DOCUMENT PASSAGE
Building on the Comprehensive Plan Initial Studies, the first phase of the process focused on the development of the Existing Conditions Technical Background Report. That report presents data and summaries of document and plan reviews for each of the nine content-specific elements of the Comprehensive Plan.

With the Existing Conditions Technical Background Report complete, the process shifted toward policy analysis and the development of goals and policies. The existing conditions report, the subsequent policy analysis and several rounds of working group revisions informed a framework of goals and policies for each plan element.

In the third phase of the process, plan element goals and policies were further refined in conjunction with a concurrent process of identifying and developing place types that will help guide and shape growth, redevelopment, and preservation in neighborhoods, regional centers, and major corridors throughout the city. In the end, the goals and policies reflect and support our community’s vision and the key guiding principles that characterize the city’s ambitions for the next 25 years.

SUPPLIED RECORDS
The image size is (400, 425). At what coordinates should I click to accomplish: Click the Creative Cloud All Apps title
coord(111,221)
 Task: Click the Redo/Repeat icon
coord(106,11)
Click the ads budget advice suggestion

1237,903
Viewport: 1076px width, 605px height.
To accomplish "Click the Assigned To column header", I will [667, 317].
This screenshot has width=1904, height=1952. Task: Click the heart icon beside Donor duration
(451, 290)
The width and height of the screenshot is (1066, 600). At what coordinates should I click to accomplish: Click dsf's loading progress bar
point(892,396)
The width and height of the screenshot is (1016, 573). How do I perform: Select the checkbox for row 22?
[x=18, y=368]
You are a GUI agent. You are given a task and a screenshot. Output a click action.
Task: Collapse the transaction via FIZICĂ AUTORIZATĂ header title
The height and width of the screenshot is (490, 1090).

WRITTEN PROBLEM A
In one to three sentences, explain why the comprehensive plan passage says place types were identified and developed during the third phase.
WRITTEN PROBLEM B
Answer these questions using the comprehensive plan passage:
(i) How many content-specific elements does the Comprehensive Plan have?
(ii) Which report was developed in the first phase of the process?
(iii) How many years ahead do the city's ambitions reach?
WRITTEN PROBLEM C
Proceed with the comprehensive plan passage, starting right after its final sentence.
The lines above have nothing to do with the comprehensive plan passage.

EXERCISE RESPONSE A
The place types were developed to help guide and shape growth, redevelopment, and preservation. This guidance applies to neighborhoods, regional centers, and major corridors throughout the city.

EXERCISE RESPONSE B
(i) Nine.
(ii) The Existing Conditions Technical Background Report.
(iii) The next 25 years.

EXERCISE RESPONSE C
The final phase of the process was to draft a new Comprehensive Plan specific to San Antonio that will be adopted by the City Council. Throughout the process, there was ongoing community involvement and stakeholder input that is woven into the final plan.

COMMUNITY OUTREACH

Broader community outreach included a variety of activities ranging from stakeholder interviews and focus groups to large community events and from surveys to a variety of web-based activities and social media. A large SA Tomorrow kick-off event linked the Comprehensive Plan effort to concurrent planning for the Multimodal Transportation Plan, Sustainability Plan, SA2020 and VIA’s Vision 2040 Plan Update. Stakeholder interviews, focus groups and surveys were used to take a deeper dive into issues and opportunities related to housing, mixed-use development, regulatory hurdles and incentives, new policy direction and the future of existing and future regional centers.

A website was developed for the larger SA Tomorrow effort with an interactive section devoted to the Comprehensive Plan. Twitter, Facebook and Instagram were used extensively throughout the planning process to promote events and drive participants to surveys and the website for more information and opportunities to get involved.

COMPREHENSIVE PLAN COMMITTEE

The SA Tomorrow Comprehensive Plan Committee (CPC) is a subcommittee of City Council that provided high level direction to staff and the larger planning efforts throughout the planning process.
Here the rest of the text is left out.